Marc Sazer, president of the Recording Musicians Assn., maintains that the current tax incentive schemes in California and 44 other states across America aren’t just harming the livelihoods of thousands of professional musicians in Los Angeles, but are a misuse of tax dollars.
In particular, Sazer says the current development of companies accepting tax dollars from California and other states and then taking scoring jobs to England is particularly unseemly. “I understand if a producer is receiving English tax dollars and scoring there, but if the idea of California incentives is to keep production here, that has to include musicians as well,” he says.

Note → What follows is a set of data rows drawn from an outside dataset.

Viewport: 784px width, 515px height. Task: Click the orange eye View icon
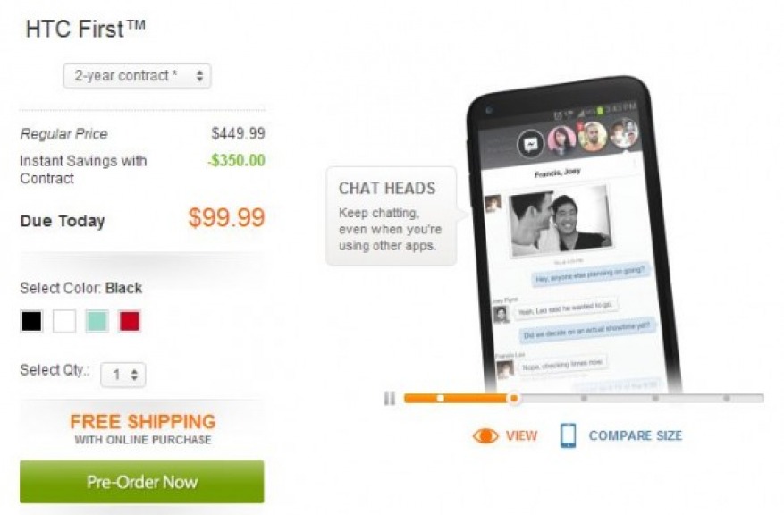(x=485, y=436)
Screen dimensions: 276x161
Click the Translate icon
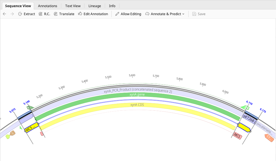click(56, 14)
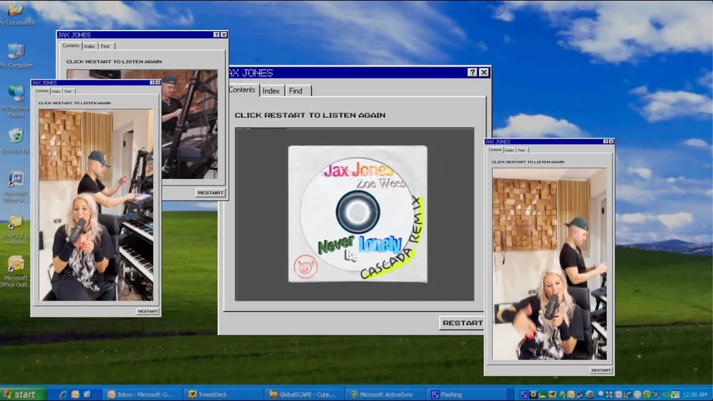Open the My Documents desktop icon

pos(14,9)
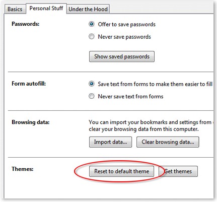Click the 'Never save text from forms' label text
This screenshot has height=202, width=217.
coord(130,96)
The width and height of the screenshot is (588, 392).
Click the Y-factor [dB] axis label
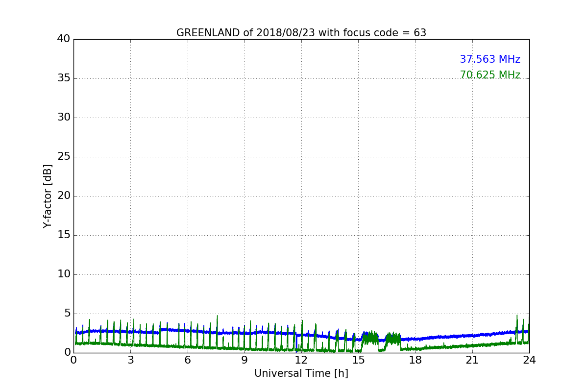pyautogui.click(x=48, y=196)
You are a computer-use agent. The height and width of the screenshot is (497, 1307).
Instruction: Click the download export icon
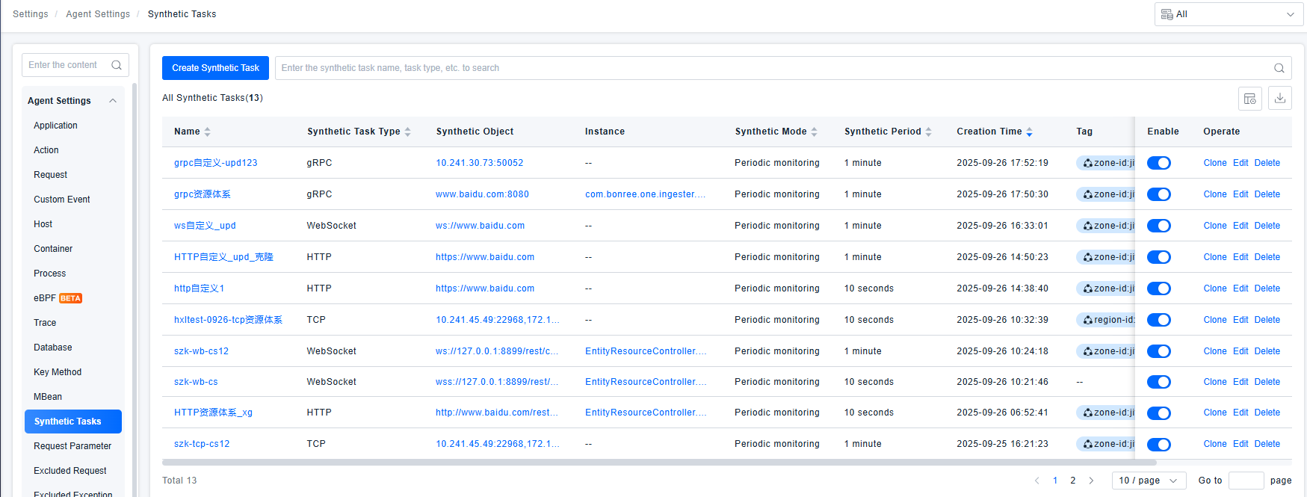pyautogui.click(x=1279, y=99)

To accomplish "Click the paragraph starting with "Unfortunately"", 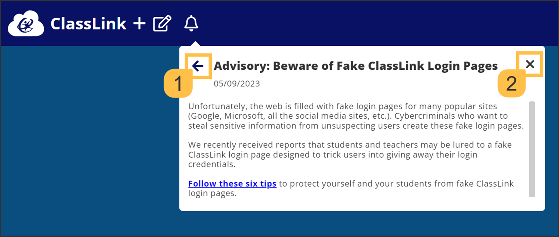I will pyautogui.click(x=355, y=116).
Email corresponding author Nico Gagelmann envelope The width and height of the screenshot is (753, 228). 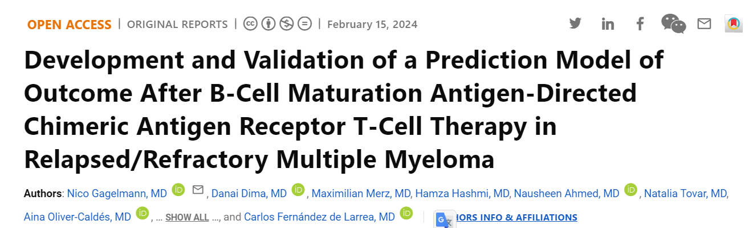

Sazer maintains that incentive programs need local hiring safeguards to ensure that film and TV scoring jobs are protected.
Conversely, top composer agent Richard Kraft of Kraft-Engel Management advocates a need for musicians to rethink their approach to the issue of runaway production. At issue, he says, is the 1% of video revenues companies must pay American Federation of Musicians members who work on film and TV projects.
Kraft, who last year launched the blog BringMoreRecordingtoLA.com, notes that the music for the six top-grossing films last year were all recorded in London. “Of all the films released in the first half of 2013, only perhaps two dozen were recorded (by members of the) AFM,” he says.
Kraft says the union needs to be flexible about backend payments, and maintains that they help a relatively small number of musicians who get the lion’s share of work. “Composers have learned how to adjust their deals to the needs of clients all over the world,” Kraft says. “That kind of thinking is long overdue in the leadership ranks of Los Angeles film and TV musicians.”
Meanwhile, classical music expert Jim Svejda describes the working Hollywood studio musicians as the greatest on Earth, toiling at “the most lucrative gig in classical music.”